******世界で最も行きたい美術館******
朝、ノートルダム大聖堂で寄ってから向かってのが、
ルーヴル美術館です。
私が世界で最も訪れたかった美術館といっても過言ではありません。
正面にまず、有名なルーヴル・ピラミッドが迎えてくれます。
先に白状しておきますが、私はルーヴル美術館の楽しみ方を分かっていませんでした。
収蔵品38万点という世界最大の美術館。
ターゲットを絞って見学すべきでした。
見所を全部見ようなど、無謀にもほどがありました。
が、入場の時点ではそんなことは、全く分かっておらず、夢の美術館を訪問したことで、すっかり舞い上がった状態でした。

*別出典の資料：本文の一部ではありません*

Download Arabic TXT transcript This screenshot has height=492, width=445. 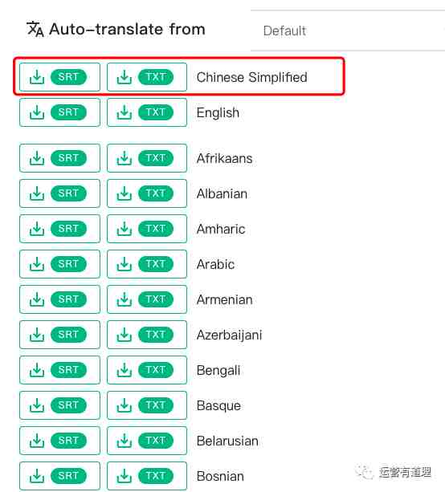point(147,264)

このルーヴル美術館の素晴らしいのが、Nintendo DSのガイドです。
お勧めルートを案内してくれるほか、各国の言語で収蔵品の解説をしてくれます。
もっとも、このお勧めルートはくせ者で、疲れ果てる元だった気はしますが。お勧めルートなどに構わず、決めたターゲットへ直行するのが正しい楽しみ方だたった気がします。
******世界一の微笑み******
お勧めルートに従っていくと、いきなり超有名な絵画が現れます。
あのモナリザです。
モナリザの前にはすごい人だかり。
予想していたより小さい絵画であることに驚きます。
人だかりがすごかったとはいえ、朝早く来た甲斐あってか、まだそれほどでもなく、モナリザと一緒に写真撮影することができました。
モナリザに関してミステリーのように面白い説がいろいろ提唱されていますが、この謎めいた微笑みをみると、そうした憶測を呼ぶ理由も分からなくもありません。
何やら意味深な微笑みにみえてきます(笑)。
******サモトラケのニケ******

続いて、これも人気の彫刻
サモトラケのニケがありました。
このサモトラケのニケは、主要な階段の途中にあるので、その後何度か見ることになります。

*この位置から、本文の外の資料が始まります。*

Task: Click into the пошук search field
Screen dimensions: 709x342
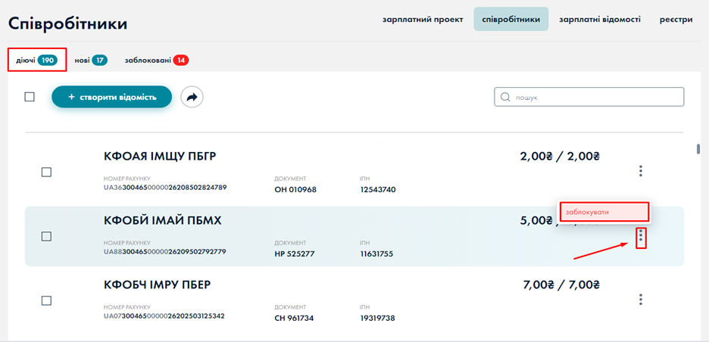Action: (x=595, y=97)
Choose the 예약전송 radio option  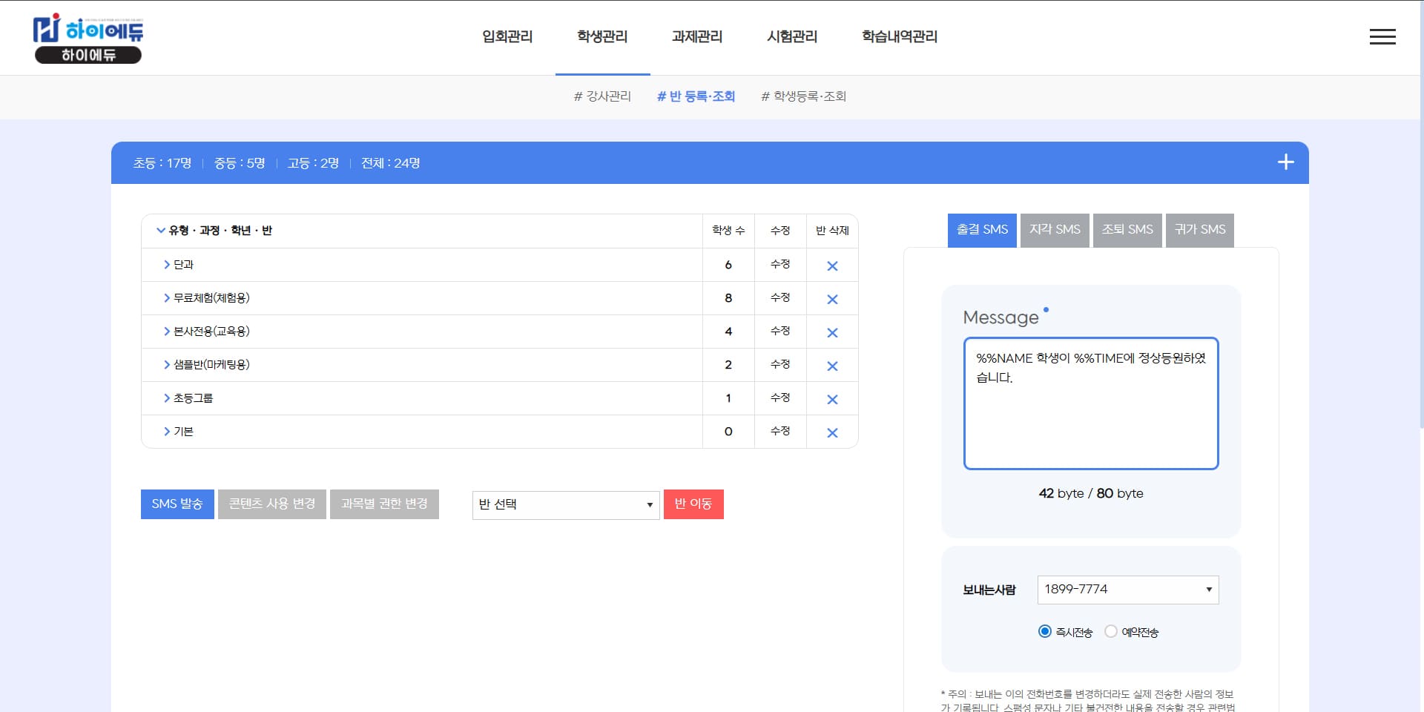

ニケはギリシャ神話の勝利の女神で、ローマ神話での別名はヴィクトリア。
言うまでもなく、英語のヴィクトリーの語源になった女神です。
この彫像が欠けているのは、発掘されたものだからです。
発掘されたのは、ギリシャのサモトラケ島。
サモトラケのニケと、呼ばれる所以です。
欠けているとはいえ、翼を広げた女神の姿は美しいです。
いや、むしろ欠けているが故に美しさが際立つのかもしれません。
******アポロン・ギャラリー******
その後も有名な絵画が目白押しです。
フェルメールの『レースを編む女』など、超有名な絵画のはずなのに、ギャラリーは少なく、間近で見ることができます。
フォンテーヌブロー派の絵画『ガブリエル・デストレとその妹』も有名です。
知らなかったけど、興味を惹いたのが、『エヴァ・プリマ・パンドラ』。
イヴともパンドラとも思われる女性が、死の象徴たる髑髏を抱いている絵です。
イヴにせよパンドラにせよ、厄災を招く原因となった女性で、それが髑髏を抱いている理由のようです。
さて、ルーヴル美術館は、もともとフランス・ブルボン王家の宮殿。
あのヴェルサイユ宮殿へ移るまでの王宮はここだったのです。
ここが王宮だったことを思い出させてくれる部屋がアポロン・ギャラリーです。
この部屋の豪華絢爛さには息を飲みます。
ヴェルサイユ宮殿の有名な鏡の間は、この部屋を模したとも言われていますが、それも納得です。
******民衆を導く自由の女神******

さらに、その後も、ドラクロワの
『民衆を導く自由の女神』に感激。
これは、フランス革命を語るうえで、必ず紹介される名画。
それに何とも言い難い悲劇を劇的に描き出した名画『メデューズ号の筏』。
これは名画に違いないんでしょうけど、主題が重すぎますね。
そして、これも有名なナポレオンの戴冠式。
本当はいなかったナポレオンの母が描かれているなど、そのあたりの物語を思うとなかなか興味深い絵画です。
******ミロのヴィーナス******
そういった有名絵画の鑑賞を終えると、現れたのが、これまた超有名な彫像、
ミロのヴィーナスです。
数多くの有名品を収蔵するルーヴル美術館においても、モナリザと並ぶ二大収蔵品といって間違いないでしょう。
さすがにこの周りには多くの人だかりがありました。
この女神は、本当はギリシャ神話のアフロディーテと呼ぶのが正しいはずですが、同一視されるローマ神話の女神ヴィーナスと呼ばれるのが一般的になってしまいました。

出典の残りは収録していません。